ABOUT THIS EXERCISE:
Exactly as written, repeat all of the records below.

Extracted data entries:
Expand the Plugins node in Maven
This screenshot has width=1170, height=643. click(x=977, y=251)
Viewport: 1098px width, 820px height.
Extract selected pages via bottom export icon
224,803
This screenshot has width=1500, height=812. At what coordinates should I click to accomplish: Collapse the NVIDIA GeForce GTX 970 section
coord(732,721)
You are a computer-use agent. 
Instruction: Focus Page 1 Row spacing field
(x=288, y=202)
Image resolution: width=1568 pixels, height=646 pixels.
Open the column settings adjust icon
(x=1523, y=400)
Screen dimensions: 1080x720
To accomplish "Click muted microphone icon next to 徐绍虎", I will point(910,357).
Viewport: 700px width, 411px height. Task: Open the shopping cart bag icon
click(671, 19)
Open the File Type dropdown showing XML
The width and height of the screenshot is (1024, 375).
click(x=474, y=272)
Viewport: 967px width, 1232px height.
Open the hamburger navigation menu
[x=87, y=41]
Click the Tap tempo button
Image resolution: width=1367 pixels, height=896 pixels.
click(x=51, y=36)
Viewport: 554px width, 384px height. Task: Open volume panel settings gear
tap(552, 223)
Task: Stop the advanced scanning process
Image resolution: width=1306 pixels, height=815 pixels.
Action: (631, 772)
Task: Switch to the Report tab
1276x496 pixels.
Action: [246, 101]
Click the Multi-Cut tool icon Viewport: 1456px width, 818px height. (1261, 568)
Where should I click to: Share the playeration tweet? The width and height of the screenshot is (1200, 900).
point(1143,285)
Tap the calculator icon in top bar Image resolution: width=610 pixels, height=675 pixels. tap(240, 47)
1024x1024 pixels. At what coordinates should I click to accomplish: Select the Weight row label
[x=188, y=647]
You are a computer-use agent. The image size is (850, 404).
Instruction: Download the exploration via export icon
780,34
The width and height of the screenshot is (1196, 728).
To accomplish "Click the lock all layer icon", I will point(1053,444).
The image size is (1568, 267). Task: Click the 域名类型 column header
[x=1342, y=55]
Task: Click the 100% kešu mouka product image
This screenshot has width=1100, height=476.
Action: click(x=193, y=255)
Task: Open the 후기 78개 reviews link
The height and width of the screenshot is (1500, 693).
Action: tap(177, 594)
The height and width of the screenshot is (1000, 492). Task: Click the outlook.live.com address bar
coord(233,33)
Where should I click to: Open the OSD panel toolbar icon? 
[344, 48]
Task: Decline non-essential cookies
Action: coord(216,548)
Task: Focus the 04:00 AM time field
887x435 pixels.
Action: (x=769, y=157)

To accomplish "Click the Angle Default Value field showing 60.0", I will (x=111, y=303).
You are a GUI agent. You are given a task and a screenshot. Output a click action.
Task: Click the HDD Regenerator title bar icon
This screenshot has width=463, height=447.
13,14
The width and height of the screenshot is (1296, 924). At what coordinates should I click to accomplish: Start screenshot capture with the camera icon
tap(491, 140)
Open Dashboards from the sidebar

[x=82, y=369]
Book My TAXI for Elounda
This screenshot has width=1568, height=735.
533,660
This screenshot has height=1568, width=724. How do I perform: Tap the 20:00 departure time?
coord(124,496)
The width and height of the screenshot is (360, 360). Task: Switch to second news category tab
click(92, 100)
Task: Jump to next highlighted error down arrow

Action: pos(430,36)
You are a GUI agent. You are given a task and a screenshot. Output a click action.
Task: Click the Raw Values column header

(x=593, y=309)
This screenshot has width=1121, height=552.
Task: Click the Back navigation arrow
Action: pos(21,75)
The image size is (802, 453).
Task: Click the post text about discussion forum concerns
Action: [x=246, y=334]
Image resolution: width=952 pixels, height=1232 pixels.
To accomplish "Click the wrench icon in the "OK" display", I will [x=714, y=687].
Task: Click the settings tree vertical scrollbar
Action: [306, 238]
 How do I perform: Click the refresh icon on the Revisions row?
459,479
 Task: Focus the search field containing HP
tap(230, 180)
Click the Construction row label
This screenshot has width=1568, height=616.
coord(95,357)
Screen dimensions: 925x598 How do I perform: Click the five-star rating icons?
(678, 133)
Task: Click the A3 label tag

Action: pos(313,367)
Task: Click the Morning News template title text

RESULT:
Expand the Plugins node in Maven
This screenshot has width=1170, height=643. click(x=977, y=251)
Viewport: 1098px width, 820px height.
Extract selected pages via bottom export icon
224,803
This screenshot has width=1500, height=812. At what coordinates should I click to accomplish: Collapse the NVIDIA GeForce GTX 970 section
coord(732,721)
You are a computer-use agent. 
Instruction: Focus Page 1 Row spacing field
(x=288, y=202)
Image resolution: width=1568 pixels, height=646 pixels.
Open the column settings adjust icon
(x=1523, y=400)
Screen dimensions: 1080x720
To accomplish "Click muted microphone icon next to 徐绍虎", I will point(910,357).
Viewport: 700px width, 411px height. Task: Open the shopping cart bag icon
click(671, 19)
Open the File Type dropdown showing XML
The width and height of the screenshot is (1024, 375).
click(x=474, y=272)
Viewport: 967px width, 1232px height.
Open the hamburger navigation menu
[x=87, y=41]
Click the Tap tempo button
Image resolution: width=1367 pixels, height=896 pixels.
click(x=51, y=36)
Viewport: 554px width, 384px height. Task: Open volume panel settings gear
tap(552, 223)
Task: Stop the advanced scanning process
Image resolution: width=1306 pixels, height=815 pixels.
Action: (631, 772)
Task: Switch to the Report tab
1276x496 pixels.
Action: [246, 101]
Click the Multi-Cut tool icon Viewport: 1456px width, 818px height. (1261, 568)
Where should I click to: Share the playeration tweet? The width and height of the screenshot is (1200, 900).
point(1143,285)
Tap the calculator icon in top bar Image resolution: width=610 pixels, height=675 pixels. tap(240, 47)
1024x1024 pixels. At what coordinates should I click to accomplish: Select the Weight row label
[x=188, y=647]
You are a computer-use agent. The image size is (850, 404).
Instruction: Download the exploration via export icon
780,34
The width and height of the screenshot is (1196, 728).
To accomplish "Click the lock all layer icon", I will point(1053,444).
The image size is (1568, 267). Task: Click the 域名类型 column header
[x=1342, y=55]
Task: Click the 100% kešu mouka product image
This screenshot has width=1100, height=476.
Action: click(x=193, y=255)
Task: Open the 후기 78개 reviews link
The height and width of the screenshot is (1500, 693).
Action: tap(177, 594)
The height and width of the screenshot is (1000, 492). Task: Click the outlook.live.com address bar
coord(233,33)
Where should I click to: Open the OSD panel toolbar icon? 
[344, 48]
Task: Decline non-essential cookies
Action: coord(216,548)
Task: Focus the 04:00 AM time field
887x435 pixels.
Action: (x=769, y=157)

To accomplish "Click the Angle Default Value field showing 60.0", I will (x=111, y=303).
You are a GUI agent. You are given a task and a screenshot. Output a click action.
Task: Click the HDD Regenerator title bar icon
This screenshot has width=463, height=447.
13,14
The width and height of the screenshot is (1296, 924). At what coordinates should I click to accomplish: Start screenshot capture with the camera icon
tap(491, 140)
Open Dashboards from the sidebar

[x=82, y=369]
Book My TAXI for Elounda
This screenshot has width=1568, height=735.
533,660
This screenshot has height=1568, width=724. How do I perform: Tap the 20:00 departure time?
coord(124,496)
The width and height of the screenshot is (360, 360). Task: Switch to second news category tab
click(92, 100)
Task: Jump to next highlighted error down arrow

Action: pos(430,36)
You are a GUI agent. You are given a task and a screenshot. Output a click action.
Task: Click the Raw Values column header

(x=593, y=309)
This screenshot has width=1121, height=552.
Task: Click the Back navigation arrow
Action: pos(21,75)
The image size is (802, 453).
Task: Click the post text about discussion forum concerns
Action: [x=246, y=334]
Image resolution: width=952 pixels, height=1232 pixels.
To accomplish "Click the wrench icon in the "OK" display", I will [x=714, y=687].
Task: Click the settings tree vertical scrollbar
Action: [306, 238]
 How do I perform: Click the refresh icon on the Revisions row?
459,479
 Task: Focus the search field containing HP
tap(230, 180)
Click the Construction row label
This screenshot has width=1568, height=616.
coord(95,357)
Screen dimensions: 925x598 How do I perform: Click the five-star rating icons?
(678, 133)
Task: Click the A3 label tag

Action: pos(313,367)
Task: Click the Morning News template title text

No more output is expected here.